Arista Networks introduced advanced capabilities to maximize AI cluster performance and efficiency. Cluster Load Balancing (CLB) in Arista EOS maximizes AI workload performance with consistent, low-latency network flows, while Arista CloudVision Universal Network Observability (CV UNO)
now offers AI job-centric observability for enhanced troubleshooting
and rapid issue inference ensuring job completion reliability at scale.
Powering Smart AI Networking
The Arista EOS Smart AI Suite is designed for AI-grade robustness and protection and empowers AI clusters with an innovation called Cluster Load Balancing -
a new Ethernet-based AI load balancing solution based on RDMA queue
pairs that enables high bandwidth utilization between spines and leaves.
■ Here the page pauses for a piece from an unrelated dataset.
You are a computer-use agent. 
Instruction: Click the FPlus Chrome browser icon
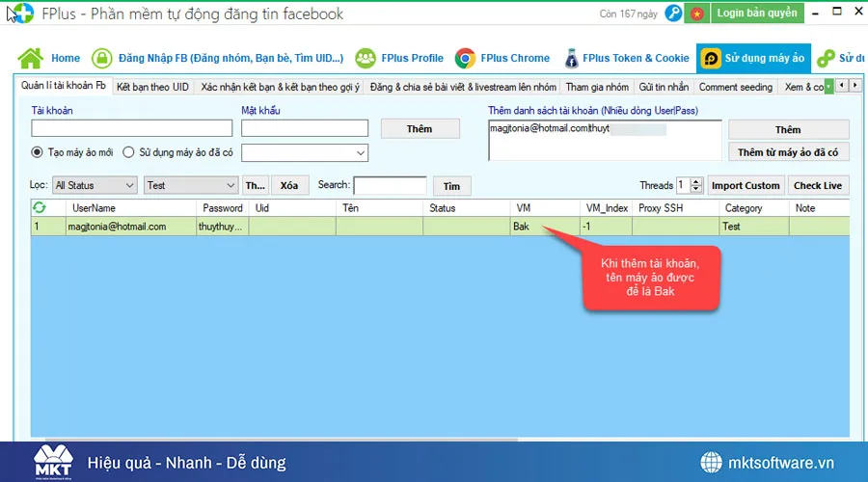pyautogui.click(x=466, y=58)
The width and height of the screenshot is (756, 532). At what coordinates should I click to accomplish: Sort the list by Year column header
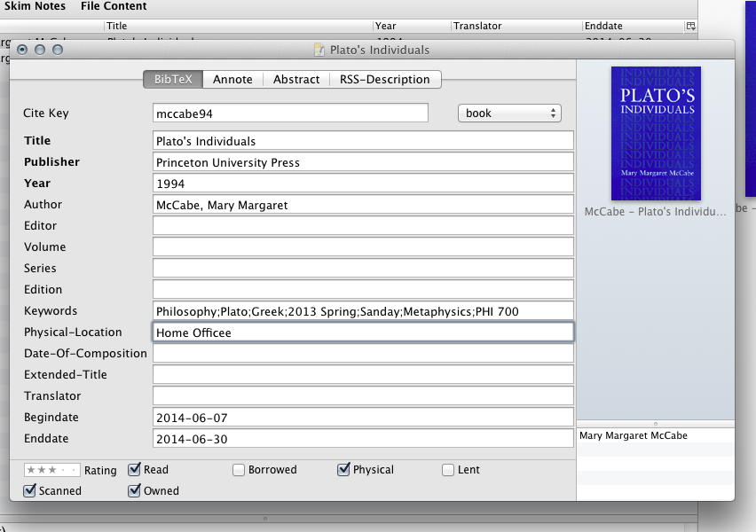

AI clusters usually have low quantities of large bandwidth flows. Basic
load balancing methods are often inefficient for AI workloads,
resulting in uneven traffic distribution and increased tail latency. CLB
addresses this by using RDMA-aware flow placement, to ensure uniform
high performance for all flows while keeping tail latency low. CLB takes
a global approach, optimizing traffic flow in both directions,
leaf-to-spine and spine-to-leaf, ensuring balanced utilization and
consistent low latency.
"As Oracle continues to grow its AI infrastructure leveraging Arista
switches, we see a need for advanced load balancing techniques to help
avoid flow contentions and increase throughput in ML networks," said Jag
Brar, vice president and Distinguished Engineer, Oracle Cloud
Infrastructure. "Arista's Cluster Load Balancing feature helps do that."
Holistic AI Observability
CV UNO, the AI-driven 3600 Network Observability platform
powered by Arista AVA, delivers seamless, end-to-end AI job visibility
by unifying network, system, and AI job data within the Arista Network Data Lake (NetDL).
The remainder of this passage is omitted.